Can people please stop with the “command economy” bullshit?
the Soviet Union had a wage labour commodity economy with banks, lines of credit, rates of profit and Soviet corporations had local management making decisions to maximise profit.
At the investment bank level the plan coordinated which sectors would receive investment and had broad plans for output.
Alongside this the party acted as an audit system to prevent undesired or excessive corruption. And to pay graft to the feted pet industries where quality was mandatory (post 1945 military production for example.)
Dealing with the Soviet Union through a lens of “command economy” is a great way to demonstrate ignorance regarding Soviet economic history.
OTOH it is certainly possible that both points of view are right. There was a "command economy" of sorts (in part because of the technocrats and engineers from the Czarist era who were allowed to be let loose until Stalin's purges, after which the central planners realized that things were getting out of control so fast that the economy fell apart) which existed alongside a "wage labor commodity economy" (because something was needed to help finance the system, even with propaganda BS that it was all for the
naród which one could easily see through). You see elements of both in action when talking (in Chat) about modern Belarus, for example, except AFAIK there is nothing like Gosplan and the five-year plans. In Marxist terminology, the type of economy the Soviet Union had tended to be controversially known as the
Asiatic mode of production, and which in Russian historiography some, like Andrei Grinëv, call "politarism" (from the Greek πολιτεία). According to Grinëv and his circle, politarism is a stage all societies go through at some point which requires the heavy dominance of the state in all affairs (hence the name), especially in ownership of the economic structures and hence the functioning of society. Eventually, societies will discard this politarist stage and move onto other forms of organization, but Russia had a peculiar form of politarism which persisted under the Tsars and into the Soviet Union which was intertwined with the functioning of the state itself. (
This paper by Grinëv himself provides some overview of the politarist thesis as it applies to Russia, as is
another paper of his regarding whether the Soviet Union really was socialist as its supporters claimed, while
this non-Grinëv paper provides a critical investigation in the politarist concept and how it relates to post-Soviet Russian historiography as a whole.)
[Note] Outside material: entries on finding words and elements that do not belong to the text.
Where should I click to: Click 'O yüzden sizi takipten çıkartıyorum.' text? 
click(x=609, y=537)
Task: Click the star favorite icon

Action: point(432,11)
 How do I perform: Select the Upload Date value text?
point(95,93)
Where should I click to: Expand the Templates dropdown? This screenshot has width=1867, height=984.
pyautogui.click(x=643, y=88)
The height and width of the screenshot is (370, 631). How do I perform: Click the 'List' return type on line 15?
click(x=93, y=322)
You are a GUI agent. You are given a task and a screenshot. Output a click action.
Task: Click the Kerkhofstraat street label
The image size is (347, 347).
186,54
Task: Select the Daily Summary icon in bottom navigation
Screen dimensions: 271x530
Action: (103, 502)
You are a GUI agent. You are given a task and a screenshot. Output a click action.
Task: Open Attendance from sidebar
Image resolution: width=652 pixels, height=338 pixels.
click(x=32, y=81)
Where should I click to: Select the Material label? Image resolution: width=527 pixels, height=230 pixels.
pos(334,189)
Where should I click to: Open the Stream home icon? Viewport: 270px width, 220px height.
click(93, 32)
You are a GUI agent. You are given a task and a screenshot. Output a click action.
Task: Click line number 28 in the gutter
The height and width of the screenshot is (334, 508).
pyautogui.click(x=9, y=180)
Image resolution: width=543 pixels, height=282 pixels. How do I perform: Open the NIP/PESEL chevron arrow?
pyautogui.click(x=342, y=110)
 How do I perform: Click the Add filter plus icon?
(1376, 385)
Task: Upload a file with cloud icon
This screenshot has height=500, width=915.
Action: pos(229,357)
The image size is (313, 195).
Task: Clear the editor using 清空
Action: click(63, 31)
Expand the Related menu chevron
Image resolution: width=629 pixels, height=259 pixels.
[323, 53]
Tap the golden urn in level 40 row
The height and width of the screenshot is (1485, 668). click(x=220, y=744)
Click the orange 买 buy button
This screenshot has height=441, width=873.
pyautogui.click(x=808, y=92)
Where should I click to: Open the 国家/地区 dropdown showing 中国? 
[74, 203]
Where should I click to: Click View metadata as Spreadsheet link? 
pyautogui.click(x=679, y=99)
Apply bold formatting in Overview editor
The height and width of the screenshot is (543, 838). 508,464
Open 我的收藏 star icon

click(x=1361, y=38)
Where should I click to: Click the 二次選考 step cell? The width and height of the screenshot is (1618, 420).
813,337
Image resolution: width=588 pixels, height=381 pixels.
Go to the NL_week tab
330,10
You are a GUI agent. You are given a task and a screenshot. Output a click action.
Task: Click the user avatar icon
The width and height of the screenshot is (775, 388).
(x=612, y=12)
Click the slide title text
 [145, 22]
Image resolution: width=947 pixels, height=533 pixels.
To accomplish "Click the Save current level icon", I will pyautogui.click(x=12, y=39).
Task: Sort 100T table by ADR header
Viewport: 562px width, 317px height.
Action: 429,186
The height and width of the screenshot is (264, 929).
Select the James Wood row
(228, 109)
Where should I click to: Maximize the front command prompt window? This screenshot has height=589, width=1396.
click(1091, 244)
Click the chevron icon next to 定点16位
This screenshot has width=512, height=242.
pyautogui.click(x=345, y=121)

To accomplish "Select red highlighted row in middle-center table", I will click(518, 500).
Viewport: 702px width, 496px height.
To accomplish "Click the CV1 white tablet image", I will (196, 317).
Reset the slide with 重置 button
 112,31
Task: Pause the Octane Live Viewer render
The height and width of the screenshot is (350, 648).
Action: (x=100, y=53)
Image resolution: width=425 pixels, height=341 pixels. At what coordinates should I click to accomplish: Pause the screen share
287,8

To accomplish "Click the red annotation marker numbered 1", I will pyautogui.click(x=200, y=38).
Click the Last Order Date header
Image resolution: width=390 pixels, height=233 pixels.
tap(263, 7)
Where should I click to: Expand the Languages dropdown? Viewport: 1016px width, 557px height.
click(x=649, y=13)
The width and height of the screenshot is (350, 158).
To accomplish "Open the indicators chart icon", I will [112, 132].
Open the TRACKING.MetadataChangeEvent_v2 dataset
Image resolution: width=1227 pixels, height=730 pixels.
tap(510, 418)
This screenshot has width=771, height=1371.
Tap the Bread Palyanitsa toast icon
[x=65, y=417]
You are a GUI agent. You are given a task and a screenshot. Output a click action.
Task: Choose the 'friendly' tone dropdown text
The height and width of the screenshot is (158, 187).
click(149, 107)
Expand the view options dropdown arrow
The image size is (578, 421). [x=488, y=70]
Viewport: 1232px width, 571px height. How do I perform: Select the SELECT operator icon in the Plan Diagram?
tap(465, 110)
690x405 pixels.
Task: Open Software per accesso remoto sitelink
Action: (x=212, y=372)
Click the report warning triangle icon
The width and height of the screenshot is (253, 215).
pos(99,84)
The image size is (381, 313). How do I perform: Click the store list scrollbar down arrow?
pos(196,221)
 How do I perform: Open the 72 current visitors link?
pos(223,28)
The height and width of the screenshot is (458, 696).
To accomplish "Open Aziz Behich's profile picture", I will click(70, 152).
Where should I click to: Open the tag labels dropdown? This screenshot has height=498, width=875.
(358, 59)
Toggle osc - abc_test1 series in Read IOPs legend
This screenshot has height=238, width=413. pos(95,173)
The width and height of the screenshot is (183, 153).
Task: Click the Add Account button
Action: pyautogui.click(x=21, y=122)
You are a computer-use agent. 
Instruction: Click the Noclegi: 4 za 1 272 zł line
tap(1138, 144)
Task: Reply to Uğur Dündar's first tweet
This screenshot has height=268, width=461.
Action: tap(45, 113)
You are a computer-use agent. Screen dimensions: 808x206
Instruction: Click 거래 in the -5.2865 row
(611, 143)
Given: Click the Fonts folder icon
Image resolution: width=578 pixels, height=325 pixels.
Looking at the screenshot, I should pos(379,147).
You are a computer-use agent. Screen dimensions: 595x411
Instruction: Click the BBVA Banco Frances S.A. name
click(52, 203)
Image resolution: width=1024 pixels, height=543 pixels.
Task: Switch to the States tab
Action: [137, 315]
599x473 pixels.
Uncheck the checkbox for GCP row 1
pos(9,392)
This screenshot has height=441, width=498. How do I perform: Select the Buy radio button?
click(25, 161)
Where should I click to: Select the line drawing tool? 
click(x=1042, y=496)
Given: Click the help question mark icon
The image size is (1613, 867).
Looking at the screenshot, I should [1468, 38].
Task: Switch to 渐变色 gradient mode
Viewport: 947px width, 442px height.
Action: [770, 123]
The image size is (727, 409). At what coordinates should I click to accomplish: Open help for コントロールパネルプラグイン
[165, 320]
Since part of Grinëv's thesis is that Russia has never really moved out of its politarist stage - only changed the guise it presents itself as, hence the observation among non-Russians that all the Soviet Union had been was essentially neo-Tsarism in Marxist clothing - and that every time it has a choice to move out of it, Russia basically clung onto it more, in a White Russia the theory holds that some form of a state-centered economy would remain. I would agree that whoever takes charge would be horrific and would lead Russia down a path which would be a combination of KMT-era China and Zaïre under Mobutu, but key to the survival of any régime is whether it has control over the state itself, by which case it would also manage the economy and repress its population, and hence warlordism would mean a loss of control over the key levers of making the Russian state function. A White Russia that gains total control over the government, even without the Czar, would be more of the same as if the Czar had not abdicated; it would take a miracle on the level of the
Mexican Revolution to get Russia into a pattern more familiar to Europeans and Latin Americans (which Marxists would still call "bourgeois democracy") and avoid historical patterns to get the more optimistic scenarios of those who want a democratic White Russia (and in this case have the Mensheviks and the SRs take charge). Otherwise, on top of what everyone else has said, a White Russia would be more of a reversion to type, and as incompetent as they were the Okhrana would be as important to the functioning of a White Russia as the Cheka/OGPU/NKVD/MGB/KGB was IOTL to the Soviet Union.